## Recorded data
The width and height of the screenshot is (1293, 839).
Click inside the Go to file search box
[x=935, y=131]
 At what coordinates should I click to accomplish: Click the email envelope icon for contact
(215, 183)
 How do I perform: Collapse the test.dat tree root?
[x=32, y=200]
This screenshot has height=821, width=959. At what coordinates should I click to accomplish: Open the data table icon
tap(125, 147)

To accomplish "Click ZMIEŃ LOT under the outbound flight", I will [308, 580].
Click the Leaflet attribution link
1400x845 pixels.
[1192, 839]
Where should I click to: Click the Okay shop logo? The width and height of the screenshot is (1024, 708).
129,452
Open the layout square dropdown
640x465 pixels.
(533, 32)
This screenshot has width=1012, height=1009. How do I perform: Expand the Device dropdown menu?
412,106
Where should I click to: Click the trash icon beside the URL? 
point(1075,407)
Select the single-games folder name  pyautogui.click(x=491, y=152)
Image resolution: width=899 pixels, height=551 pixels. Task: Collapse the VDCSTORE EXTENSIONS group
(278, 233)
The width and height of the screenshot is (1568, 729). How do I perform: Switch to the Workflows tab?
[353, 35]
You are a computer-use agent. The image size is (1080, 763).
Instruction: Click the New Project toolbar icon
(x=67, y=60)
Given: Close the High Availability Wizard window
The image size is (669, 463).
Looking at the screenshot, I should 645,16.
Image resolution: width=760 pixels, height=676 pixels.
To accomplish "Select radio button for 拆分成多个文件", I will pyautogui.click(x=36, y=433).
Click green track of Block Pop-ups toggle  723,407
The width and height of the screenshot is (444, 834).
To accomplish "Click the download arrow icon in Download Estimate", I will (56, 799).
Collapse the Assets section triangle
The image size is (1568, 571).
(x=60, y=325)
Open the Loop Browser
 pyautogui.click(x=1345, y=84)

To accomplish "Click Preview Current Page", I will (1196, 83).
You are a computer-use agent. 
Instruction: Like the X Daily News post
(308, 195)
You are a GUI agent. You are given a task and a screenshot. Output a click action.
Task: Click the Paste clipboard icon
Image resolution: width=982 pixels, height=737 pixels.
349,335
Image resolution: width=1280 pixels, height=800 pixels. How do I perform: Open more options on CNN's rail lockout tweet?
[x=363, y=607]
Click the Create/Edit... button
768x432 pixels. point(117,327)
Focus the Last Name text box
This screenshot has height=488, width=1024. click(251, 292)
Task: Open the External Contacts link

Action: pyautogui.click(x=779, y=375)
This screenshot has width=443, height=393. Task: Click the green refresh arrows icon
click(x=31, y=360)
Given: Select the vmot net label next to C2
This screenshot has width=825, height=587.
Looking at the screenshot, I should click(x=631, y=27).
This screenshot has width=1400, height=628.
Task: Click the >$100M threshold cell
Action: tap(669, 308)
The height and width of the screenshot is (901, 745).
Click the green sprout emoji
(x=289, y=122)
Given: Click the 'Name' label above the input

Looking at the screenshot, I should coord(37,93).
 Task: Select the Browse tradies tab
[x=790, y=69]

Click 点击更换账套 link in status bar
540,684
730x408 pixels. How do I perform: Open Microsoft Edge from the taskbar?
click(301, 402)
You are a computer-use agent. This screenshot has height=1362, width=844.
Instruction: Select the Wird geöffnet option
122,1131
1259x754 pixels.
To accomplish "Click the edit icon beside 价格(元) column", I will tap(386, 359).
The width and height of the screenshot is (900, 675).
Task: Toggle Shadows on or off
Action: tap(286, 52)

## Your instructions
List each line of the entries that holds the string "agent".

## Answer box
You are a computer-use agent. The image size is (1080, 763).
You are a computer-use agent. 
You are a GUI agent. You are given a task and a screenshot. Output a click action.
You are a computer-use agent. This screenshot has height=1362, width=844.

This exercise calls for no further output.